(AVAILABLE DATA Opens)

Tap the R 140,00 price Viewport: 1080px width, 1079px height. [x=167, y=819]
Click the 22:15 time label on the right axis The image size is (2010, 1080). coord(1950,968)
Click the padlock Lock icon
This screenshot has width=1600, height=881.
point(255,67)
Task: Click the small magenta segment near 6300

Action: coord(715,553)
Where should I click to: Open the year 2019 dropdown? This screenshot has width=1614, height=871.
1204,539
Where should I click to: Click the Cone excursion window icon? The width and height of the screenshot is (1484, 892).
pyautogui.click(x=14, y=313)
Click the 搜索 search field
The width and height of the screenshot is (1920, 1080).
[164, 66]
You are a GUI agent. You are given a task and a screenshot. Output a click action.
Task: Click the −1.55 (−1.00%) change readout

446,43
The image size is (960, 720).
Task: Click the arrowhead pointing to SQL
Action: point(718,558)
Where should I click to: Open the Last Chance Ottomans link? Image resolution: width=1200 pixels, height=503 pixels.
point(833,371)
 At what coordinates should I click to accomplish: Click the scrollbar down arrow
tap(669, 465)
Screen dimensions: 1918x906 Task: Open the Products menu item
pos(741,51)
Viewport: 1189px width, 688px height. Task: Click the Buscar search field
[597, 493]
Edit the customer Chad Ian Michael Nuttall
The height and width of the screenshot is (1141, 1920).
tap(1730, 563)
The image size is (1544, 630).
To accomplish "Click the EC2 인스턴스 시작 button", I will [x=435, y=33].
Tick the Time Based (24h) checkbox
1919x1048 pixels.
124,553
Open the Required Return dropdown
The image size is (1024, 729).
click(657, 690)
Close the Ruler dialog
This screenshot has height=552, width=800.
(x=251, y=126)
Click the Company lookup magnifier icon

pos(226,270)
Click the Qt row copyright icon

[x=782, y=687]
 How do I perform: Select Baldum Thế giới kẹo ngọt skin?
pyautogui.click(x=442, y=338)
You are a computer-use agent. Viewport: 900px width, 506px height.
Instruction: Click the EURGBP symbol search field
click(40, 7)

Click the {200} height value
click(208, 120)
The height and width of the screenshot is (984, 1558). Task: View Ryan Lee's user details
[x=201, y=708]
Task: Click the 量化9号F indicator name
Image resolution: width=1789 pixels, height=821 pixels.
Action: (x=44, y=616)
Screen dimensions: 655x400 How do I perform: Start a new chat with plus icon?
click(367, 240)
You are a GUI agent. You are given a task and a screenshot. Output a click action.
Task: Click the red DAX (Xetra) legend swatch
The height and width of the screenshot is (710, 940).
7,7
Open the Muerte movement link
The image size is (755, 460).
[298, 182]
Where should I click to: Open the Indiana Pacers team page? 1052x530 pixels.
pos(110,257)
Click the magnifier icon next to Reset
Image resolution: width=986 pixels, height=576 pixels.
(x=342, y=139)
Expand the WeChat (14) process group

(AVAILABLE DATA Closes)

* [WHAT YOU SHOULD DO]
Each record above should be returned exactly as written.

* [PROBLEM SOLUTION]
Tap the R 140,00 price Viewport: 1080px width, 1079px height. [x=167, y=819]
Click the 22:15 time label on the right axis The image size is (2010, 1080). coord(1950,968)
Click the padlock Lock icon
This screenshot has width=1600, height=881.
point(255,67)
Task: Click the small magenta segment near 6300

Action: coord(715,553)
Where should I click to: Open the year 2019 dropdown? This screenshot has width=1614, height=871.
1204,539
Where should I click to: Click the Cone excursion window icon? The width and height of the screenshot is (1484, 892).
pyautogui.click(x=14, y=313)
Click the 搜索 search field
The width and height of the screenshot is (1920, 1080).
[164, 66]
You are a GUI agent. You are given a task and a screenshot. Output a click action.
Task: Click the −1.55 (−1.00%) change readout

446,43
The image size is (960, 720).
Task: Click the arrowhead pointing to SQL
Action: point(718,558)
Where should I click to: Open the Last Chance Ottomans link? Image resolution: width=1200 pixels, height=503 pixels.
point(833,371)
 At what coordinates should I click to accomplish: Click the scrollbar down arrow
tap(669, 465)
Screen dimensions: 1918x906 Task: Open the Products menu item
pos(741,51)
Viewport: 1189px width, 688px height. Task: Click the Buscar search field
[597, 493]
Edit the customer Chad Ian Michael Nuttall
The height and width of the screenshot is (1141, 1920).
tap(1730, 563)
The image size is (1544, 630).
To accomplish "Click the EC2 인스턴스 시작 button", I will [x=435, y=33].
Tick the Time Based (24h) checkbox
1919x1048 pixels.
124,553
Open the Required Return dropdown
The image size is (1024, 729).
click(657, 690)
Close the Ruler dialog
This screenshot has height=552, width=800.
(x=251, y=126)
Click the Company lookup magnifier icon

pos(226,270)
Click the Qt row copyright icon

[x=782, y=687]
 How do I perform: Select Baldum Thế giới kẹo ngọt skin?
pyautogui.click(x=442, y=338)
You are a computer-use agent. Viewport: 900px width, 506px height.
Instruction: Click the EURGBP symbol search field
click(40, 7)

Click the {200} height value
click(208, 120)
The height and width of the screenshot is (984, 1558). Task: View Ryan Lee's user details
[x=201, y=708]
Task: Click the 量化9号F indicator name
Image resolution: width=1789 pixels, height=821 pixels.
Action: (x=44, y=616)
Screen dimensions: 655x400 How do I perform: Start a new chat with plus icon?
click(367, 240)
You are a GUI agent. You are given a task and a screenshot. Output a click action.
Task: Click the red DAX (Xetra) legend swatch
The height and width of the screenshot is (710, 940).
7,7
Open the Muerte movement link
The image size is (755, 460).
[298, 182]
Where should I click to: Open the Indiana Pacers team page? 1052x530 pixels.
pos(110,257)
Click the magnifier icon next to Reset
Image resolution: width=986 pixels, height=576 pixels.
(x=342, y=139)
Expand the WeChat (14) process group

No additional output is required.